THE SECOND RESOLUTION

Editorial de "The Washington Post" del 26-2-03

The new draft resolution submitted to the U.N. Security Council by the United States and Britain this week has the advantage of simplicity. It asks only that the council judge whether Iraq has complied with the terms of the disarmament resolution unanimously approved by the council last Nov. 8. The language of Resolution 1441 is very precise: It offers Iraq a "final opportunity" to voluntarily disarm but says that false statements or omissions by Iraq in its weapons declaration, combined with failure "at any time . . . to cooperate fully," would be a "material breach" of the resolution. Chief U.N. inspector Hans Blix has reported to the council that Iraq's weapons declaration was incomplete; he has also said in each of his reports that full cooperation has not been forthcoming. No council member disputes those findings. So the new resolution merely restates these uncontested facts, together with the inescapable conclusion: Saddam Hussein has failed in his "final opportunity."

Council members who oppose this text will not be resisting some unilateral diktat from the Bush administration; they will be voting to repudiate a U.N. resolution adopted little more than three months ago. No wonder that French President Jacques Chirac, who last fall insisted on the idea of a second resolution, now argues with equal fervor that none is necessary. And that is only the first of his contradictions. In their effort to free themselves from the Security Council's solemn commitments, the French and their German and Russian allies have adopted a position that is as convoluted as the new resolution is simple.

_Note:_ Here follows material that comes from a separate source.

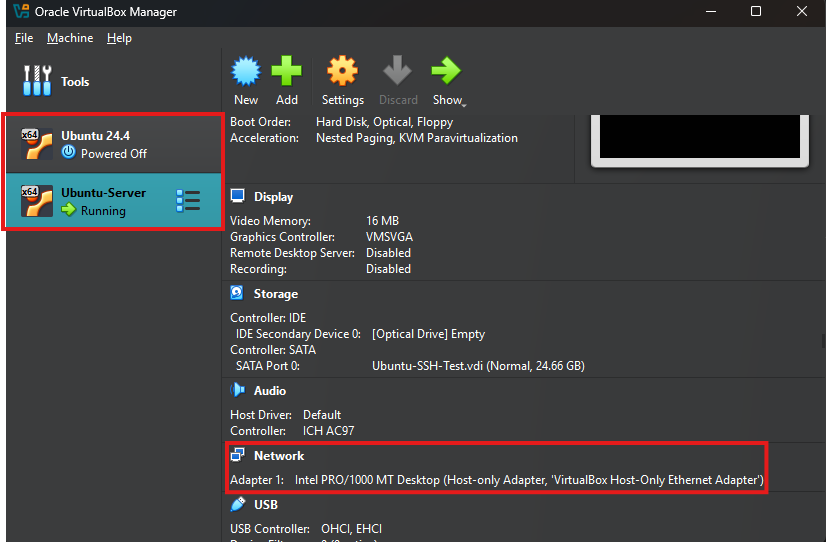The height and width of the screenshot is (542, 826).
Task: Expand the Show button dropdown arrow
Action: 465,104
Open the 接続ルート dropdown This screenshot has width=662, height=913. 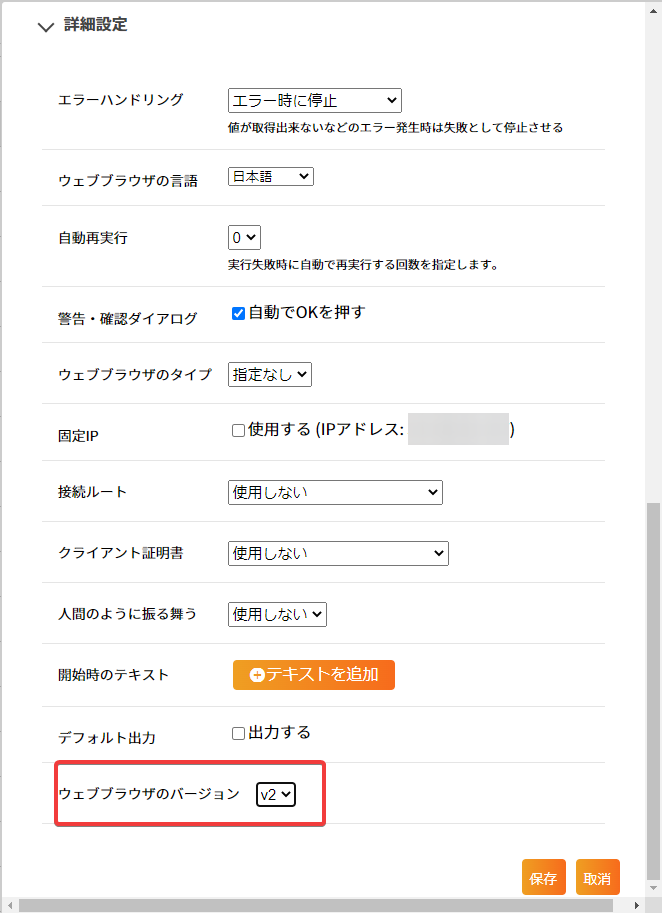[x=335, y=492]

A memorandum distributed by their governments Monday begins by acknowledging the main point: Iraqi cooperation "is not yet fully satisfactory," as required by 1441. Yet rather than follow the resolution's terms, the opponents instead propose a very different scheme -- that of an earlier resolution, 1284, adopted in December 1999. Mr. Chirac's government and that of Russia fought fiercely to block or weaken that resolution, and neither voted for it. Yet now they unashamedly champion the plan, which calls for the inspectors to draw up a list of "remaining disarmament tasks" for Iraq, along with a timeline for accomplishing them. Iraqi disarmament would be limited to those areas stipulated in advance by the inspectors -- thus excluding any stockpiles that have not already been identified -- and there would be no penalty for failing to complete the work. On the contrary, 1284 would mandate that sanctions on Iraq be suspended after 120 days if Iraq is judged to have made "progress" on its assigned tasks. Paris and Moscow already argue that such progress is being made; if their scheme were adopted, they could be expected to demand a lifting of sanctions on July 1, even if Iraq's chemical and biological weapons remained undiscovered.

All this may sound like a legalistic debate over the wording of resolutions, but vital principles lie behind it. Resolution 1441, which the Bush administration painstakingly negotiated with the French and Russians, says what it does because past attempts to disarm an unwilling Iraq with U.N. inspections had failed. Saddam Hussein this time was to be offered a stark choice between immediate voluntary disarmament and "serious consequences," which all understood to mean war. This was a sound strategy, and it might have succeeded had the forceful message not been quickly undermined by the French and their allies. The most damaging contradiction in their position is this: They would insist that the United States act through multilateral institutions such as the Security Council; but they themselves will not support those institutions if the outcome is a sanctioned exercise of U.S. power. That's because their priority is not disarming rogue states, or strengthening world government, or even preventing war per se. It is, rather, to neutralize what the French call the American "hyperpower." When its security is threatened, there is no reason for the United States to accept such paralysis -- especially when it has the unambiguous terms of U.N. resolutions on its side.